Days after Plaintiff returned to work, SCPD suspended him again. Id. SCPD informed Plaintiff that if he was found guilty of the offense underlying this suspension, which is not detailed in Plaintiff's complaint, he would be discharged. Id. at ¶ 95. To avoid involuntary termination, Plaintiff announced his retirement on June 17, 2017. Id. Plaintiff was not permitted to keep his uniform, pistol permit, firearm, or badge. Id. at ¶ 104.

In contrast to Plaintiff's treatment, Plaintiff notes that a white detective, Thomas Walsh, misrepresented his physical capabilities to SCPD on four occasions but was never subjected to a fit-for-duty examination. Id. at ¶ 103. The same detective had four IAB investigations pending against him when he retired, yet unlike Plaintiff could keep his uniform, pistol permit, firearm, and badge. Id. at ¶ 104.

On or about June 11, 2018, Plaintiff filed a verified complaint with the New York State Division of Human Rights (“DHR”), alleging that Defendants subjected Plaintiff to racial discrimination, a racially hostile work environment, and retaliation. Id. at ¶ 109. This complaint was cross-filed as a charge with the Equal Employment Opportunity Commission (“EEOC”). Id. On or about January 31, 2019, the DHR issued a Determination and Order after Investigation of the DHR Complaint. Id. at ¶ 110. On or about April 4, 2019, the EEOC issued its Dismissal and Notice of Rights based on the DHR's Determination. Id.

On August 23, 2019, Defendant Messina went to Plaintiff's house and showed him what Plaintiff believes to be an altered IAB report because it had incorrect dates, names, and deletions were made to it. Id. at ¶ 98. Plaintiff says Messina pressured Plaintiff to sign it, but because of Plaintiff's belief that the document was inaccurate, he did not. Id. Defendants meanwhile claim in their brief that what Defendant Messina brought to Plaintiff's house that day was actually a Notification of Final Report and Recommendation from the Suffolk County Department of Labor Relations, in response to a complaint Plaintiff had made on March 15, 2018. They say Messina was seeking a voluntary signature acknowledging receipt.

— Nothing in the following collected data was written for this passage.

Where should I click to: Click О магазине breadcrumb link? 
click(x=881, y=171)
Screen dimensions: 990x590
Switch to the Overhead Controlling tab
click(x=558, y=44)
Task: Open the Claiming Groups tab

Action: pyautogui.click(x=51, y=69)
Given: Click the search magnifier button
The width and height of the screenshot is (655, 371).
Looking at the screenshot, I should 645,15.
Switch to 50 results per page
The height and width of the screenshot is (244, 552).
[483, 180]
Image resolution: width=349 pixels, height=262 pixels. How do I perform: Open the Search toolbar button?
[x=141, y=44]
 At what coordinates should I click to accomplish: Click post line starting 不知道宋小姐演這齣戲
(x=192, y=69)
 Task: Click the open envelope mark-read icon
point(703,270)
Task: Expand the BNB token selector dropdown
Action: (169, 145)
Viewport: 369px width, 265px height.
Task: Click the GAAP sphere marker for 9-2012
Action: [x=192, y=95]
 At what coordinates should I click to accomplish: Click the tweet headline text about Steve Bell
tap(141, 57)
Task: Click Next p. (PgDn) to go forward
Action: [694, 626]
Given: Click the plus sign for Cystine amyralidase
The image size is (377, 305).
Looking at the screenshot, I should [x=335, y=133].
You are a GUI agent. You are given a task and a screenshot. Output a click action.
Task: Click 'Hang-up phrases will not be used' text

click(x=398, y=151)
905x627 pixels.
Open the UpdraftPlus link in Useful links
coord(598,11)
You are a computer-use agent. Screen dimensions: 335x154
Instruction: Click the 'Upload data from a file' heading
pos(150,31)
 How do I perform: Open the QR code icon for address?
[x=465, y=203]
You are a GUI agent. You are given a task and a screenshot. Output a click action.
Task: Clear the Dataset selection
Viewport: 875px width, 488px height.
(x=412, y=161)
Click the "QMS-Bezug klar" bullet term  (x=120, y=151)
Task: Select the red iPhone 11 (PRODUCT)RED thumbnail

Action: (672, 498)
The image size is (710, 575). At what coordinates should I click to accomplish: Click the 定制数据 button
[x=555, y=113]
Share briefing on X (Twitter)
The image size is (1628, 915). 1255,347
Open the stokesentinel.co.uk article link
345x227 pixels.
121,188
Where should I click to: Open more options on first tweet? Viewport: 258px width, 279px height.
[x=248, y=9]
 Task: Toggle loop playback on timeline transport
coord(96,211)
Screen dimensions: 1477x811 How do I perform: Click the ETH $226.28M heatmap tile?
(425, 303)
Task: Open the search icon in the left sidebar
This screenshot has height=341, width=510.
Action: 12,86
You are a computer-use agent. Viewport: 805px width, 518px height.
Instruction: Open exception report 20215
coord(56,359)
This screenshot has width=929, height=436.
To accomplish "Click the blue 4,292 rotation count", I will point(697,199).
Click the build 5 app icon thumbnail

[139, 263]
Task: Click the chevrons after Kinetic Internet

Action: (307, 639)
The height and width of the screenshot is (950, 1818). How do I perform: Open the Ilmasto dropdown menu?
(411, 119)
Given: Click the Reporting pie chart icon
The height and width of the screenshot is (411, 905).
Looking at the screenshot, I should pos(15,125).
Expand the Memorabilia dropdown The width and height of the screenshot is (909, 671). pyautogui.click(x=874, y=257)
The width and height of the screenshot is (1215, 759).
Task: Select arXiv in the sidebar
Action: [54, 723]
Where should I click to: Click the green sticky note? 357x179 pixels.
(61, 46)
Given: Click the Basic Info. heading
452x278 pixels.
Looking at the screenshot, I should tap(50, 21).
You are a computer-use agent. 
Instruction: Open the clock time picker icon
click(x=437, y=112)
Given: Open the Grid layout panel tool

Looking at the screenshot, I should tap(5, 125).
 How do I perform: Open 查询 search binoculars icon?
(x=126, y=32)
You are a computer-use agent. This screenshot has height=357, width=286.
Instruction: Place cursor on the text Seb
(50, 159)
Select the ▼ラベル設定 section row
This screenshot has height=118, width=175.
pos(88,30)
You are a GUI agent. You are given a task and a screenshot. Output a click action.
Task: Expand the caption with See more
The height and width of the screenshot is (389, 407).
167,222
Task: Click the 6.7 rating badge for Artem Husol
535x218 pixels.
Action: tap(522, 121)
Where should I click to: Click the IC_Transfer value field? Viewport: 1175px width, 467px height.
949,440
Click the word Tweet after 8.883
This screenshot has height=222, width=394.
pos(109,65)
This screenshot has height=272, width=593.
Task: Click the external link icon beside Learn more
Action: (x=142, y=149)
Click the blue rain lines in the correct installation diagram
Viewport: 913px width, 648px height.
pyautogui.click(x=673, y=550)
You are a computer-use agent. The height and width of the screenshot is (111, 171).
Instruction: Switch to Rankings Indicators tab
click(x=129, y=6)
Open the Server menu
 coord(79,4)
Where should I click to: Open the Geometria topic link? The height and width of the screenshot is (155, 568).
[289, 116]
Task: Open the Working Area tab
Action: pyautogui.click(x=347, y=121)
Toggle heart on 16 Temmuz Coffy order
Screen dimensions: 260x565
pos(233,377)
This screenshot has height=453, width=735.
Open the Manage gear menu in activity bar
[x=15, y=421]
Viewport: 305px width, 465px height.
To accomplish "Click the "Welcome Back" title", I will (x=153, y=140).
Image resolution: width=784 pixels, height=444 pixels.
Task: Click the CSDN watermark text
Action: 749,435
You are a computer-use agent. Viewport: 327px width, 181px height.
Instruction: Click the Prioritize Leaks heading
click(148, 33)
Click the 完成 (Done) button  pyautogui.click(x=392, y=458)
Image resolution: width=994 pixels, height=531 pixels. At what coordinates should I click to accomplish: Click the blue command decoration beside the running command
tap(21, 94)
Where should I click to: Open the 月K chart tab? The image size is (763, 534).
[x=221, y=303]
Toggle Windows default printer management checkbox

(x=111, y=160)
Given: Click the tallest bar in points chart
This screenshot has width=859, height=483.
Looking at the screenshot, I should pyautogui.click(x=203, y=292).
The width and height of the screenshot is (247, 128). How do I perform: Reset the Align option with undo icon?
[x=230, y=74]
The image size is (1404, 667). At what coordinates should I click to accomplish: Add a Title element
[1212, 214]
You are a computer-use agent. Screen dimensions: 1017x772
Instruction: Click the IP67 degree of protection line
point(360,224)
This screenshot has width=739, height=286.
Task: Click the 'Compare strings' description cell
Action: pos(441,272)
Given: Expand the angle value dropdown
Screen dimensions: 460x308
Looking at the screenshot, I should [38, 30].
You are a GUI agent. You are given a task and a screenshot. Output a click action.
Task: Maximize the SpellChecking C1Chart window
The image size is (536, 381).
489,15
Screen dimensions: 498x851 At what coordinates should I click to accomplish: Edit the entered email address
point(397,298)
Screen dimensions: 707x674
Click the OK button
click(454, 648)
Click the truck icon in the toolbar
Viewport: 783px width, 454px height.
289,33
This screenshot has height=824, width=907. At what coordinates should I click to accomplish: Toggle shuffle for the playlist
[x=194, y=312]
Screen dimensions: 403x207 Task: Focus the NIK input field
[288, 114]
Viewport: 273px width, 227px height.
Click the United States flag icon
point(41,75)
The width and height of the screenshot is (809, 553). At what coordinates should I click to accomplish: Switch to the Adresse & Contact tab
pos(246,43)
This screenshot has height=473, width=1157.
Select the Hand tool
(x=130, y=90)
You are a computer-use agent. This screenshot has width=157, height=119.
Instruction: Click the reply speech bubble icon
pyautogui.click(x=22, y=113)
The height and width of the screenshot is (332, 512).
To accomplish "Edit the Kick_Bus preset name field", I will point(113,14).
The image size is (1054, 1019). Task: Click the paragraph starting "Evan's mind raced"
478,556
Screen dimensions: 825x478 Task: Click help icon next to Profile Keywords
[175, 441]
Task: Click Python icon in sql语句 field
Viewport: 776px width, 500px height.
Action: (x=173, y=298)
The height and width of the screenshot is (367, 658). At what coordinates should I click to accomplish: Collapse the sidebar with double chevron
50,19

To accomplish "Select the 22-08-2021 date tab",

Def. Repl. Br., 2-3, ECF No. 65-7.

II. Procedural History

On July 3, 2019, Plaintiff Troy Gibson commenced this action against Suffolk County Police Department, Timothy Sini, Gerard Gigante, John O'Brien, Michael Pirone, John Barry, and JoAnn McLaughlin alleging violations of Title VII of the Civil Rights Act of 1964, as amended, 42 U.S.C. §2000e et seq. and 42 U.S.C. §1981 and §1983, as well as claims for conversion and replevin. Pl. Compl., ECF No. 1.

On April 15, 2020, Plaintiff filed an amended complaint, which added Defendants James Burke, James Hickey, and William Madigan to the action. See Pl. Am. Compl., ECF No. 19.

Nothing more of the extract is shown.